Shares higher despite iron ore’s slide

Print This Post A A A

The share market is higher as gains among the big banks and healthcare companies offset a slide in the resources sector.

The market is around half a per cent higher despite a sharp drop by the likes of Rio Tinto, BHP Billiton and Fortescue Metals.

Miners have been hit by another fall in Chinese iron ore prices, but their share price losses have been offset by strength across the rest of the market, IG market strategist Evan Lucas said.

“It’s a tale of two halves today unfortunately,” he said.

Fortescue was the worst affected, with its shares down nine cents, or 4.2 per cent, at $2.04, having earlier hit a five year low of $1.92.

Mr Lucas said the iron ore price fall added to concerns about Fortescue’s debt levels.

*DATA SEGMENT:*
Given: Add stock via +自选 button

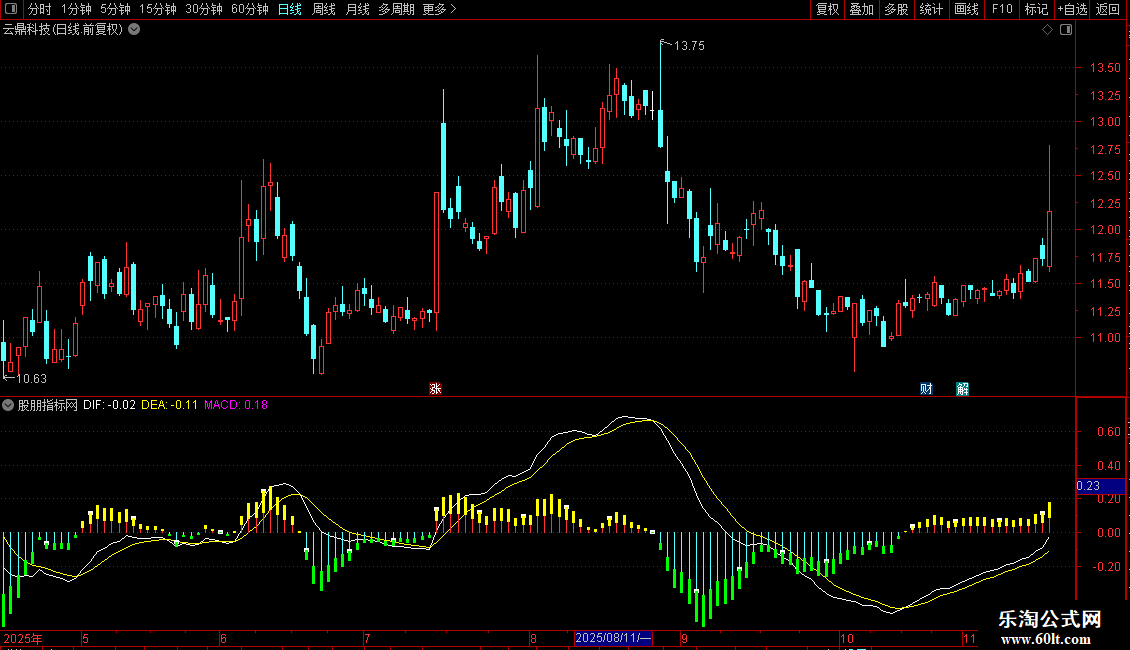Looking at the screenshot, I should tap(1071, 9).
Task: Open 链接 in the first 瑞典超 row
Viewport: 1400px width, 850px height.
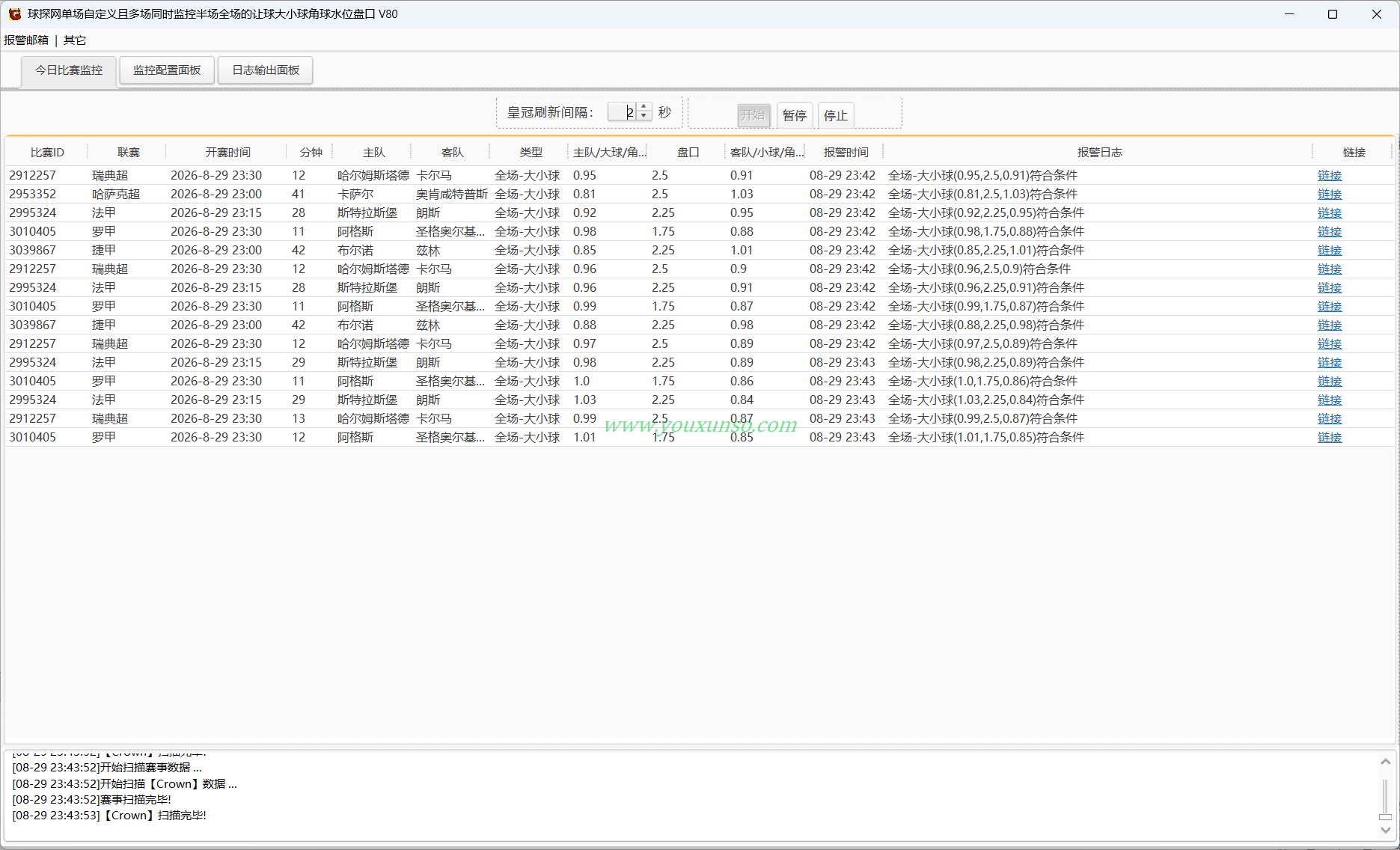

*PARTS OF THE EXERCISE:*
1 > Answer the following questions using the share market report.
(a) Which three companies does the report name as falling sharply?
(b) What five-year low did Fortescue's shares reach earlier?
(c) What position does Evan Lucas hold?
2 > Reproduce the passage of the share market report that begins with the words "Print This Post" and ends with "and Fortescue Metals.", keeping its wording and punctuation unchanged.

*WRITTEN ANSWERS:*
1 >
(a) Rio Tinto, BHP Billiton and Fortescue Metals.
(b) $1.92.
(c) IG market strategist.

2 >
Print This Post A A A

The share market is higher as gains among the big banks and healthcare companies offset a slide in the resources sector.

The market is around half a per cent higher despite a sharp drop by the likes of Rio Tinto, BHP Billiton and Fortescue Metals.